> _Source data_:
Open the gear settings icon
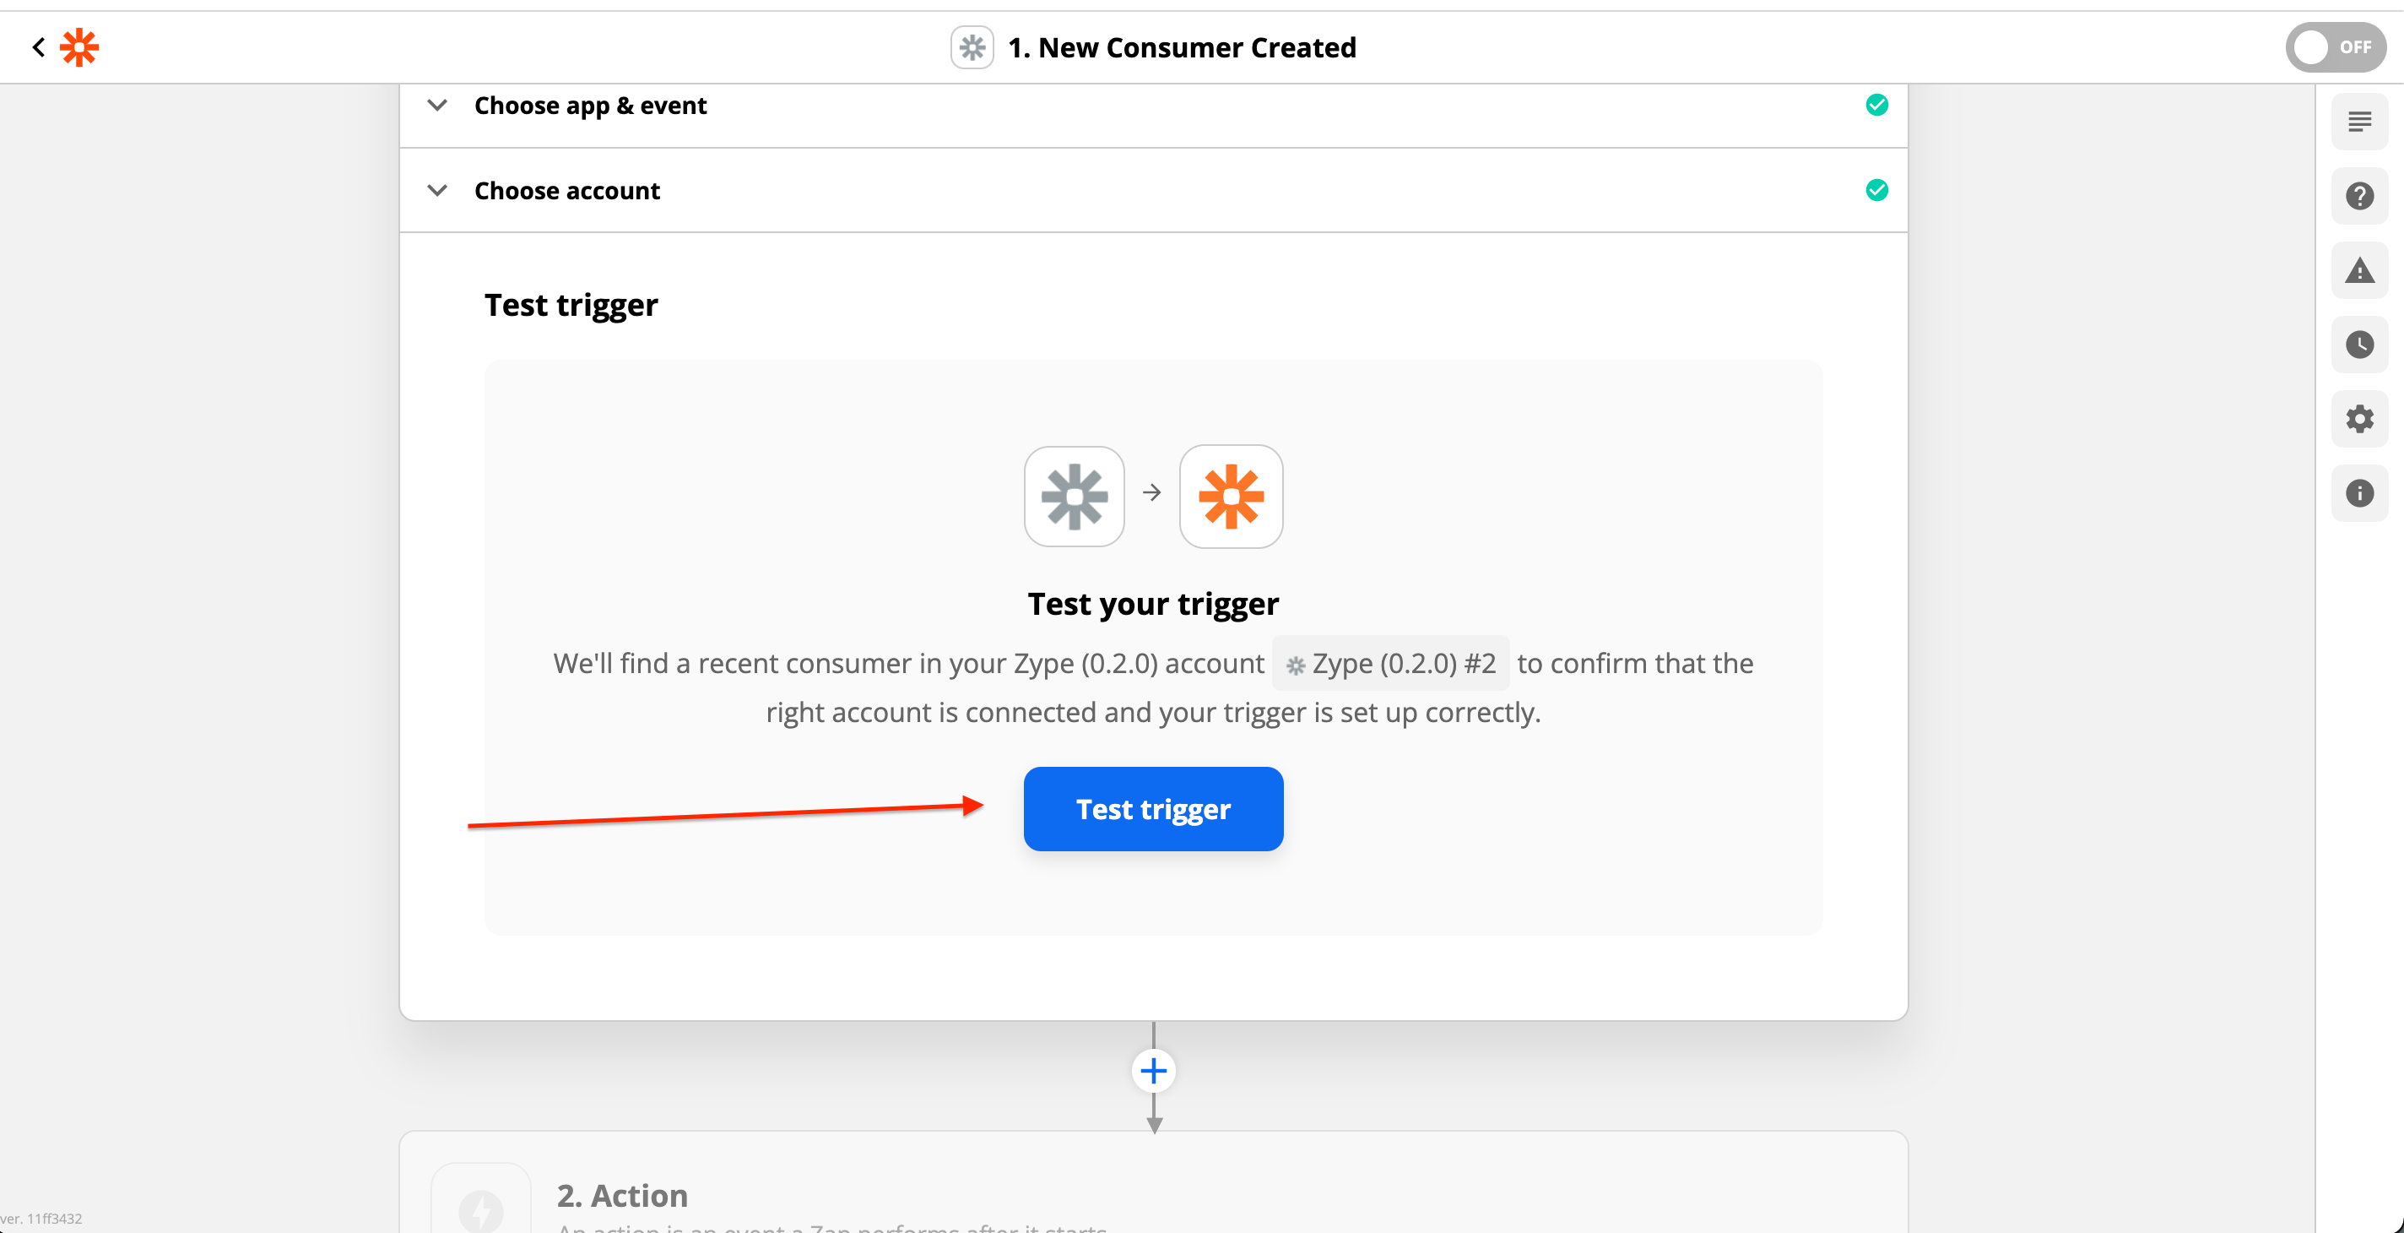The width and height of the screenshot is (2404, 1233). click(2359, 419)
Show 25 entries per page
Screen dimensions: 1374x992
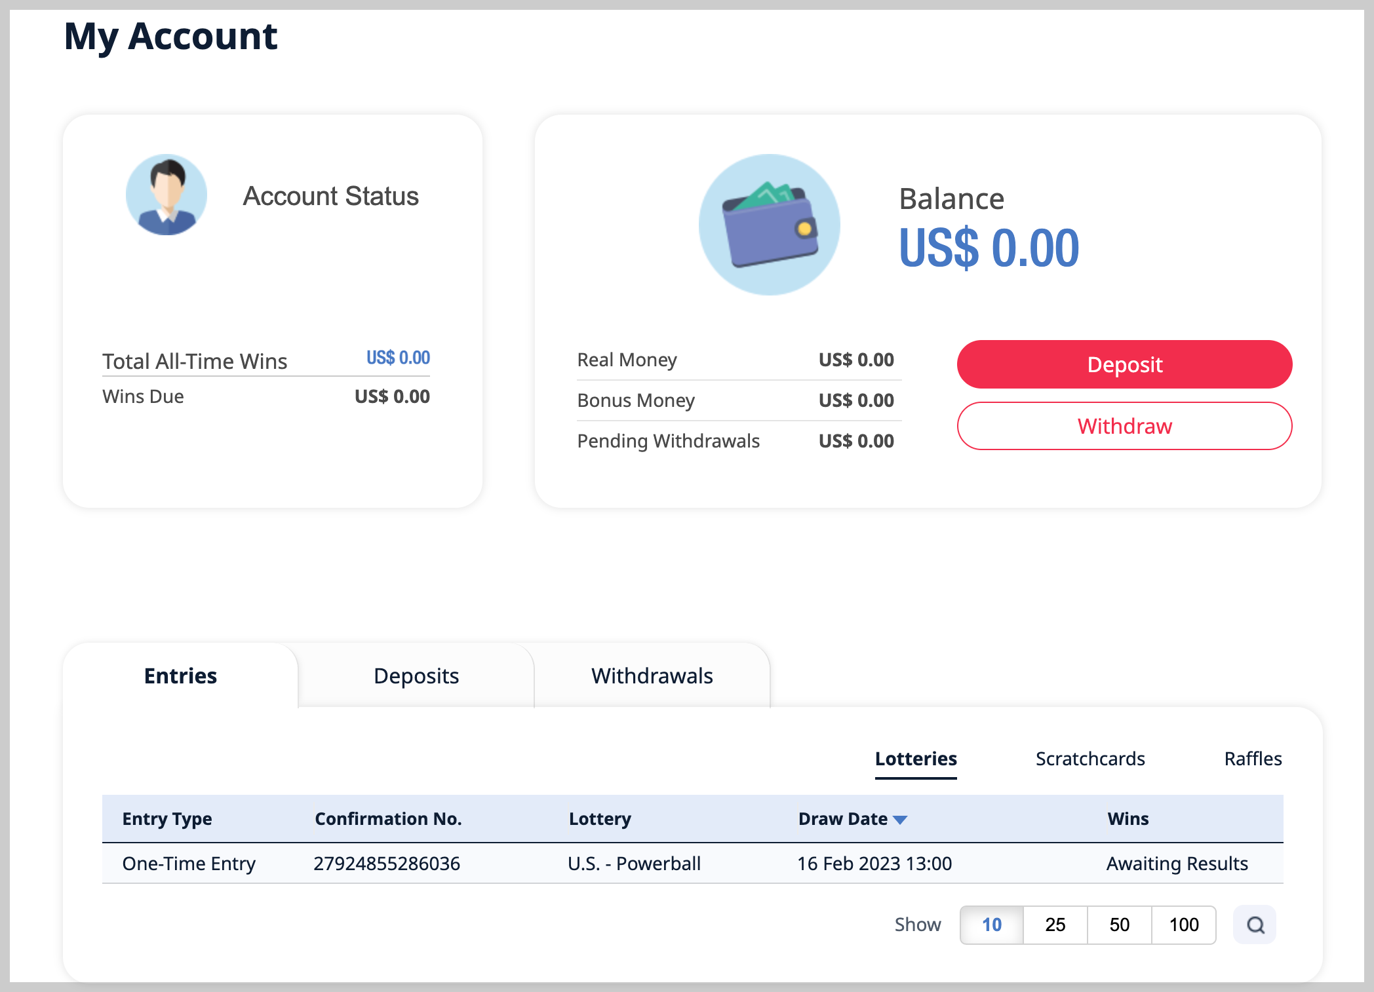click(x=1055, y=925)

> _What is expected_:
Reproduce the lines above word for word, leaving out the pictures.

> _The solution_:
Open the gear settings icon
The width and height of the screenshot is (2404, 1233). click(2359, 419)
Show 25 entries per page
Screen dimensions: 1374x992
click(x=1055, y=925)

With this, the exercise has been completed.